======== Data for review

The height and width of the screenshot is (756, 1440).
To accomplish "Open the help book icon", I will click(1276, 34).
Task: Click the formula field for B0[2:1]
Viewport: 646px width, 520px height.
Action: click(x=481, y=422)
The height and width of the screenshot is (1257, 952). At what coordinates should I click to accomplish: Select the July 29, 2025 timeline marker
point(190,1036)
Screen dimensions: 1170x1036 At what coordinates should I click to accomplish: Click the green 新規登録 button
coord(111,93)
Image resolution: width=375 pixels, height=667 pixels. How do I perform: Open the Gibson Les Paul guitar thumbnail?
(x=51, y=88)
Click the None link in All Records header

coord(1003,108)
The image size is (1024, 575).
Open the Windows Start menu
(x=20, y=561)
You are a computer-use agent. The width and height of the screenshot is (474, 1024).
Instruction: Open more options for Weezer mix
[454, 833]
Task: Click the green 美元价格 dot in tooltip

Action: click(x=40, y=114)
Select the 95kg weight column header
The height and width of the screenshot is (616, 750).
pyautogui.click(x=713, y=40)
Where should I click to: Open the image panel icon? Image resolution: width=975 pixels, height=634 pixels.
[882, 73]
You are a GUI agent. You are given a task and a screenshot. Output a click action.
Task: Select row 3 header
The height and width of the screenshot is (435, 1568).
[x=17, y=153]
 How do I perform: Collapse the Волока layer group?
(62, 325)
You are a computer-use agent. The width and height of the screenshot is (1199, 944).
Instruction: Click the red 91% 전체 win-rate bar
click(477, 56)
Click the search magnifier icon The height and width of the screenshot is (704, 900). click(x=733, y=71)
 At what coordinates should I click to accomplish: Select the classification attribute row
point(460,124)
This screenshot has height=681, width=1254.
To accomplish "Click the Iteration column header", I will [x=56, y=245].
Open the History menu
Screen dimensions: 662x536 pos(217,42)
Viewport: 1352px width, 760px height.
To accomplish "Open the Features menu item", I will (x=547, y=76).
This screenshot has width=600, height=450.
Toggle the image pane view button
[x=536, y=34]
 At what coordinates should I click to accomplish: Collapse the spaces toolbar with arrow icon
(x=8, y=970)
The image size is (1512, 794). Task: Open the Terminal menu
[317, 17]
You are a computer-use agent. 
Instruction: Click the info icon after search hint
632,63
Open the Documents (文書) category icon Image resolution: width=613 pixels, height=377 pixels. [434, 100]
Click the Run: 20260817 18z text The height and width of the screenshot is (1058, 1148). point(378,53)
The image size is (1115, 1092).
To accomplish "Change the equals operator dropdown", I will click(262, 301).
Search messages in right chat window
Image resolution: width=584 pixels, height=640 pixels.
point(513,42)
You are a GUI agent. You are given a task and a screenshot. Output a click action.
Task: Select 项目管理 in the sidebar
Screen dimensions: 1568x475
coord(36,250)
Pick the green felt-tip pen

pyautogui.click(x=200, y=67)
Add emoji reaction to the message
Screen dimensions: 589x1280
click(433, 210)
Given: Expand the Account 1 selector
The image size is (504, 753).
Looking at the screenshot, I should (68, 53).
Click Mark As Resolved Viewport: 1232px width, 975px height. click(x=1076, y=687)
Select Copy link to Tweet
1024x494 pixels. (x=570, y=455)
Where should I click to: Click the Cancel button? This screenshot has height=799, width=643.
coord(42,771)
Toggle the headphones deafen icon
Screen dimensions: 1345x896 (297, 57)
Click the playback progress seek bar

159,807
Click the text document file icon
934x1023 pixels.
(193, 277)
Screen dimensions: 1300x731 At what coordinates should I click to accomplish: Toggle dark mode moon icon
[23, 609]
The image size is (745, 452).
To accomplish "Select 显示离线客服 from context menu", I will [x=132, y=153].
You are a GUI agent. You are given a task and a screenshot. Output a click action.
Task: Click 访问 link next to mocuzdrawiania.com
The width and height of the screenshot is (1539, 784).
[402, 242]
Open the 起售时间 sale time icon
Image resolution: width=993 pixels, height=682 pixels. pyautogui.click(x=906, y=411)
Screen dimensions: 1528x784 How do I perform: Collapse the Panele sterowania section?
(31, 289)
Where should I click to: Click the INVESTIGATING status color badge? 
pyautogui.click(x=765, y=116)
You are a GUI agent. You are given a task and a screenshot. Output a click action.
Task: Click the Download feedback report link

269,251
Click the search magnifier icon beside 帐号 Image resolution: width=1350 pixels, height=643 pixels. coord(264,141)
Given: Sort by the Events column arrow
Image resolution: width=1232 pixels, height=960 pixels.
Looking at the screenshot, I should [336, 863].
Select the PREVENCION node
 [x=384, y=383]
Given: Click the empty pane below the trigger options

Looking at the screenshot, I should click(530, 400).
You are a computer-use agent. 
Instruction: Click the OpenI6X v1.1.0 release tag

================

**Exercise**. Using the entries above, output exactly the lines between the line holding "Instruction: Open more options for Weezer mix" and the line holding "Add emoji reaction to the message", end lines included, and nothing more.

**Solved exercise**.
Instruction: Open more options for Weezer mix
[454, 833]
Task: Click the green 美元价格 dot in tooltip

Action: click(x=40, y=114)
Select the 95kg weight column header
The height and width of the screenshot is (616, 750).
pyautogui.click(x=713, y=40)
Where should I click to: Open the image panel icon? Image resolution: width=975 pixels, height=634 pixels.
[882, 73]
You are a GUI agent. You are given a task and a screenshot. Output a click action.
Task: Select row 3 header
The height and width of the screenshot is (435, 1568).
[x=17, y=153]
 How do I perform: Collapse the Волока layer group?
(62, 325)
You are a computer-use agent. The width and height of the screenshot is (1199, 944).
Instruction: Click the red 91% 전체 win-rate bar
click(477, 56)
Click the search magnifier icon The height and width of the screenshot is (704, 900). click(x=733, y=71)
 At what coordinates should I click to accomplish: Select the classification attribute row
point(460,124)
This screenshot has height=681, width=1254.
To accomplish "Click the Iteration column header", I will [x=56, y=245].
Open the History menu
Screen dimensions: 662x536 pos(217,42)
Viewport: 1352px width, 760px height.
To accomplish "Open the Features menu item", I will (x=547, y=76).
This screenshot has width=600, height=450.
Toggle the image pane view button
[x=536, y=34]
 At what coordinates should I click to accomplish: Collapse the spaces toolbar with arrow icon
(x=8, y=970)
The image size is (1512, 794). Task: Open the Terminal menu
[317, 17]
You are a computer-use agent. 
Instruction: Click the info icon after search hint
632,63
Open the Documents (文書) category icon Image resolution: width=613 pixels, height=377 pixels. [434, 100]
Click the Run: 20260817 18z text The height and width of the screenshot is (1058, 1148). point(378,53)
The image size is (1115, 1092).
To accomplish "Change the equals operator dropdown", I will click(262, 301).
Search messages in right chat window
Image resolution: width=584 pixels, height=640 pixels.
point(513,42)
You are a GUI agent. You are given a task and a screenshot. Output a click action.
Task: Select 项目管理 in the sidebar
Screen dimensions: 1568x475
coord(36,250)
Pick the green felt-tip pen

pyautogui.click(x=200, y=67)
Add emoji reaction to the message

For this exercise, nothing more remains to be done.